___ Brano scelto

Che cosa significa "legalizzare" la cyber war?
«Oggi gli Stati usano questi strumenti solo a scopo di difesa, non di attacco. Ma il conflitto in corso sta sdoganando l’uso degli arsenali cibernetici, che potranno avere un ruolo nelle guerre future in maniera proattiva, quando verranno regolamentati. Si aprirà una discussione a livello politico, tecnico, comportamentale, civile. Così come ci hanno preparato alla guerra con il servizio militare, verremo preparati all’uso delle armi cyber. A questo proposito la Svizzera, tre anni fa, ha creato una sezione cyber proprio per preparare a questo scenario».
Ma la Svizzera non era un Paese neutrale? Sarà per questo più al sicuro o nella guerra cyber cambierà il proprio profilo?
«Oggi non possiamo rispondere in maniera oggettiva. Il fenomeno della cyber war è nuovo. Inoltre, proprio nelle scorse settimane la Svizzera ha preso posizione come mai aveva fatto prima. L’uso dell’arsenale cyber è ancora tutto da scrivere, bisogna avere molta prudenza. Sicuramente la Svizzera, in questa nuova dimensione, potrebbe giocare un ruolo neutrale di mediatore digitale, per tanti motivi: perché storicamente lo ha sempre fatto, perchè è al centro dell’Europa, perchè ha le competenze ed è uno dei Paesi più innovativi del mondo. Potrebbe assumere un ruolo di leader».
Quanto è sicura oggi la Svizzera?
«Non lo possiamo sapere. La sicurezza è un concetto relativo, si misura solo nel momento in cui si verifica un incidente. Si può misurare invece l’atteggiamento verso la sicurezza, inteso come somma di elementi che portino il più vicino possibile a un 100% invece irraggiungibile».
Negli ultimi mesi quanti attacchi ha subito il Ticino?

______

* Compito A
Puoi trasformare in un elenco puntato il paragrafo del brano sulla cyber war che comincia con "Oggi non possiamo rispondere in maniera oggettiva", conservandone i fatti principali?
* Compito B
Secondo il brano sulla cyber war, quanti anni fa la Svizzera ha creato una sezione cyber?
* Compito C
Riscrivi il tratto del brano sulla cyber war da "Quanto è sicura" fino a "subito il Ticino?", sostituendo "sicurezza" con "protezione".
L'elenco non ha alcun ruolo in questi compiti.

___ Estratti di dati

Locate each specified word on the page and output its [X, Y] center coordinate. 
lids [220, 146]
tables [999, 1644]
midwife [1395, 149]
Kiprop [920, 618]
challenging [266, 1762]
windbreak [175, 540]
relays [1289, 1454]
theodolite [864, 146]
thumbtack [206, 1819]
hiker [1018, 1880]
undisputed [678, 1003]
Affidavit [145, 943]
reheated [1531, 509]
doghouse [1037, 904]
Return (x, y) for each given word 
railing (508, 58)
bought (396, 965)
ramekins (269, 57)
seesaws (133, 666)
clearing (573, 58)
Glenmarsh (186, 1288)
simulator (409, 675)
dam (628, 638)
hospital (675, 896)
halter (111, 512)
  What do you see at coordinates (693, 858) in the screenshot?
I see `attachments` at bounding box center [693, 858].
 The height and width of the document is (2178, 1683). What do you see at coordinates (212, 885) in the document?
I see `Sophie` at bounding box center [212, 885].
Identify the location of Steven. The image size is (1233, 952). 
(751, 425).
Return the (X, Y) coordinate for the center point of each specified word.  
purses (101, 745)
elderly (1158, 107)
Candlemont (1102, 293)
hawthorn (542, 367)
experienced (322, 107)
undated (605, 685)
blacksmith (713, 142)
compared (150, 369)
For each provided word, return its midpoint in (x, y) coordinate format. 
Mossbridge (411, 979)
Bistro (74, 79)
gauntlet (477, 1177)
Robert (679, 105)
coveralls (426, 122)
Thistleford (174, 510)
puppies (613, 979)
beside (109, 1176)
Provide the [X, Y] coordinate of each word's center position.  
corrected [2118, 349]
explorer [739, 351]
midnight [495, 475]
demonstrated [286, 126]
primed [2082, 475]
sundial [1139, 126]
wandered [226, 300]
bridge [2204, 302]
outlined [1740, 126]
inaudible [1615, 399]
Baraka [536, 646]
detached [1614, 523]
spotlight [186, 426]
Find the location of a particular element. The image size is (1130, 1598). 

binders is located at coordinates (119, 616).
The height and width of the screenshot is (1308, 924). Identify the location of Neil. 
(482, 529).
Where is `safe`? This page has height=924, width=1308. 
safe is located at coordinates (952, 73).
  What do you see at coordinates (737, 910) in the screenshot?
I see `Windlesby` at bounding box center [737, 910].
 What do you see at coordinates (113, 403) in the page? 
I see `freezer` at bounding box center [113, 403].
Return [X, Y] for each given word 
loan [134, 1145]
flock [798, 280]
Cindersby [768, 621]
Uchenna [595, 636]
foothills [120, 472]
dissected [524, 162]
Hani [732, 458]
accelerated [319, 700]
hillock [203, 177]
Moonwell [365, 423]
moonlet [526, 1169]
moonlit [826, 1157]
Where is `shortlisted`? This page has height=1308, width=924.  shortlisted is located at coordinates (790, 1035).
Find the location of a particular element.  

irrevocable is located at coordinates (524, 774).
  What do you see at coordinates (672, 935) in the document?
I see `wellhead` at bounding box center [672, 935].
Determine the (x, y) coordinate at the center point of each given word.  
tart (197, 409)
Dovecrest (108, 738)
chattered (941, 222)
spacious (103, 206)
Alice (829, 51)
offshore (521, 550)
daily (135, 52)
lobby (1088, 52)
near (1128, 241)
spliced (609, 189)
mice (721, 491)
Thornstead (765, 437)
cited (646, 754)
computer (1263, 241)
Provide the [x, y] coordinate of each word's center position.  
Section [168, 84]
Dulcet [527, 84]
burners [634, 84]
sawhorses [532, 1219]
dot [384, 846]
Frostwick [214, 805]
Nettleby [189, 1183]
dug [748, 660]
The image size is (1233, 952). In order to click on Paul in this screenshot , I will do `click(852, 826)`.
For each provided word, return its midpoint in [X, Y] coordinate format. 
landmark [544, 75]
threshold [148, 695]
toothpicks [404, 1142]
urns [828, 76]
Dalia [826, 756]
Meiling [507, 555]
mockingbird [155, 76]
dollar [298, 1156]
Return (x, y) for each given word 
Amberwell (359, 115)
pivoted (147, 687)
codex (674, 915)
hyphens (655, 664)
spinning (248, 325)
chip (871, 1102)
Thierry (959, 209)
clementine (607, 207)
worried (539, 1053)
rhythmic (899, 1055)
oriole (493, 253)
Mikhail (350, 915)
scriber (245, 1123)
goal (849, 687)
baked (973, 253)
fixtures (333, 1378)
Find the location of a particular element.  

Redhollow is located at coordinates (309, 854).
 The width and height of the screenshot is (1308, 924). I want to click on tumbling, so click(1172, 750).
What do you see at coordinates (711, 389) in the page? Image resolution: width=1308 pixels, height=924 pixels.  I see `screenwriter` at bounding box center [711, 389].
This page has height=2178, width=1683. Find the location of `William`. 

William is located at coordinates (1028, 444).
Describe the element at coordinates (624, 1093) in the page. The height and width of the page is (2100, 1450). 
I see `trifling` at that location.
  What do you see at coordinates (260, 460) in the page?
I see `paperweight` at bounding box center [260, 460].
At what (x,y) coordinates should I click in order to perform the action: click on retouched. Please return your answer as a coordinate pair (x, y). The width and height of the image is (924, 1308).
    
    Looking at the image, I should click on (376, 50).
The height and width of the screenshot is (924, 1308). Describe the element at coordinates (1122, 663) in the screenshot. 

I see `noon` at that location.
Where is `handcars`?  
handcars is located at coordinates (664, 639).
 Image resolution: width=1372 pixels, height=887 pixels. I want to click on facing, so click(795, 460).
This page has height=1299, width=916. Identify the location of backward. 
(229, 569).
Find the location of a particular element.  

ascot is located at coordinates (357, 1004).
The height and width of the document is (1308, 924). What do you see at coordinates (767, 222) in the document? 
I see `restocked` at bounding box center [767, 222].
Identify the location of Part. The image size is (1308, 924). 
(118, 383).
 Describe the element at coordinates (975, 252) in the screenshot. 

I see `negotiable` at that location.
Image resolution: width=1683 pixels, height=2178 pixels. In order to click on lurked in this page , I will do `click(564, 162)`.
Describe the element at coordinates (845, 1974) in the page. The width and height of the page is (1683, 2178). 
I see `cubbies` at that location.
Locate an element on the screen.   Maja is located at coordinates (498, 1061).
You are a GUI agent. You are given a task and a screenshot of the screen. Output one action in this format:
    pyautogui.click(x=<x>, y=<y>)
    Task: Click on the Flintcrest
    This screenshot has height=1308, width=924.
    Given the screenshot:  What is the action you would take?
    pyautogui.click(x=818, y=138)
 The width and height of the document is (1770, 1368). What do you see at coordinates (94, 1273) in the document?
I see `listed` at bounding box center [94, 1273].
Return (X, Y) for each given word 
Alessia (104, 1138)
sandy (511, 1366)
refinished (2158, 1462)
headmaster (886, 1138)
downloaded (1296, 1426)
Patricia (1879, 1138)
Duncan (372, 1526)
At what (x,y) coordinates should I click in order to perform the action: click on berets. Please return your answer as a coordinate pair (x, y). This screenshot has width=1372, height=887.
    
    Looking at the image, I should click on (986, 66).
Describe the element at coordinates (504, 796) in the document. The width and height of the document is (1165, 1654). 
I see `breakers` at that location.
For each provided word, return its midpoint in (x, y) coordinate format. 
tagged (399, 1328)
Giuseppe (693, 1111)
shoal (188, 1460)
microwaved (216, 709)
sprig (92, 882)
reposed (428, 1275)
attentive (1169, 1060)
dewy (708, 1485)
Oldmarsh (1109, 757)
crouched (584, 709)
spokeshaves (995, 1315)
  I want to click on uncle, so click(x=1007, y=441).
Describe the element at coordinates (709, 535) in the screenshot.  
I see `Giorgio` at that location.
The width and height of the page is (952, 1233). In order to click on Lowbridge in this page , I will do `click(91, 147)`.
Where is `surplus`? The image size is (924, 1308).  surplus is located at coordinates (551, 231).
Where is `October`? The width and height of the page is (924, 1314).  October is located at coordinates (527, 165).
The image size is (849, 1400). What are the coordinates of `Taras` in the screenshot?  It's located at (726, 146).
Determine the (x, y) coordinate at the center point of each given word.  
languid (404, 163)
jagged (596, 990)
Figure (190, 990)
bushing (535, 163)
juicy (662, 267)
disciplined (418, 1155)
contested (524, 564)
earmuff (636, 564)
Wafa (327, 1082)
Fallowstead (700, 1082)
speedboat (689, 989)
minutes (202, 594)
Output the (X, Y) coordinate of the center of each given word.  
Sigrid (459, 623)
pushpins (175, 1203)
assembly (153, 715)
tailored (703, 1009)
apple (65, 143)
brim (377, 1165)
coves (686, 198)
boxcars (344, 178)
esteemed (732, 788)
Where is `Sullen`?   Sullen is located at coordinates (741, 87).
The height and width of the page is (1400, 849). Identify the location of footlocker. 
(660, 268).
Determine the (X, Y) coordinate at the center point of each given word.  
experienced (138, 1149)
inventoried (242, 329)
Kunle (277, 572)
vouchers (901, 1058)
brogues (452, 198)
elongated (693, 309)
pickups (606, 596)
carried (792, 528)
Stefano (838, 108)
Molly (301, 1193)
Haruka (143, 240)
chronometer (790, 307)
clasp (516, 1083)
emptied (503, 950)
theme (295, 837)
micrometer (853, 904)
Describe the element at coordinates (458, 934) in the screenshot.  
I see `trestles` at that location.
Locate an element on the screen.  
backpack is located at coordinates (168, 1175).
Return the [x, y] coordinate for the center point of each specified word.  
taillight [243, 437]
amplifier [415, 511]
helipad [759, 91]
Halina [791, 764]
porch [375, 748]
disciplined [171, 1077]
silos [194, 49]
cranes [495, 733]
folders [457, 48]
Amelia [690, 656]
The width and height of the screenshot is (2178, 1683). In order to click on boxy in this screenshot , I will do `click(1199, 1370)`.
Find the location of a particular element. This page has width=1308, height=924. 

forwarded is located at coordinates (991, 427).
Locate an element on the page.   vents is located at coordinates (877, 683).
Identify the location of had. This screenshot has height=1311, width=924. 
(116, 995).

______

* Risposta scritta A
- Oggi non si può rispondere in modo oggettivo, perché la cyber war è un fenomeno nuovo.
- Proprio nelle scorse settimane la Svizzera ha preso posizione come mai aveva fatto prima.
- L'uso dell'arsenale cyber è ancora tutto da scrivere e richiede molta prudenza.
- In questa nuova dimensione la Svizzera potrebbe svolgere un ruolo neutrale di mediatore digitale, e persino di leader, per vari motivi:
  - storicamente lo ha sempre fatto;
  - è al centro dell'Europa;
  - ha le competenze;
  - è uno dei Paesi più innovativi del mondo.

* Risposta scritta B
Tre anni fa.

* Risposta scritta C
Quanto è sicura oggi la Svizzera?
«Non lo possiamo sapere. La protezione è un concetto relativo, si misura solo nel momento in cui si verifica un incidente. Si può misurare invece l’atteggiamento verso la protezione, inteso come somma di elementi che portino il più vicino possibile a un 100% invece irraggiungibile».
Negli ultimi mesi quanti attacchi ha subito il Ticino?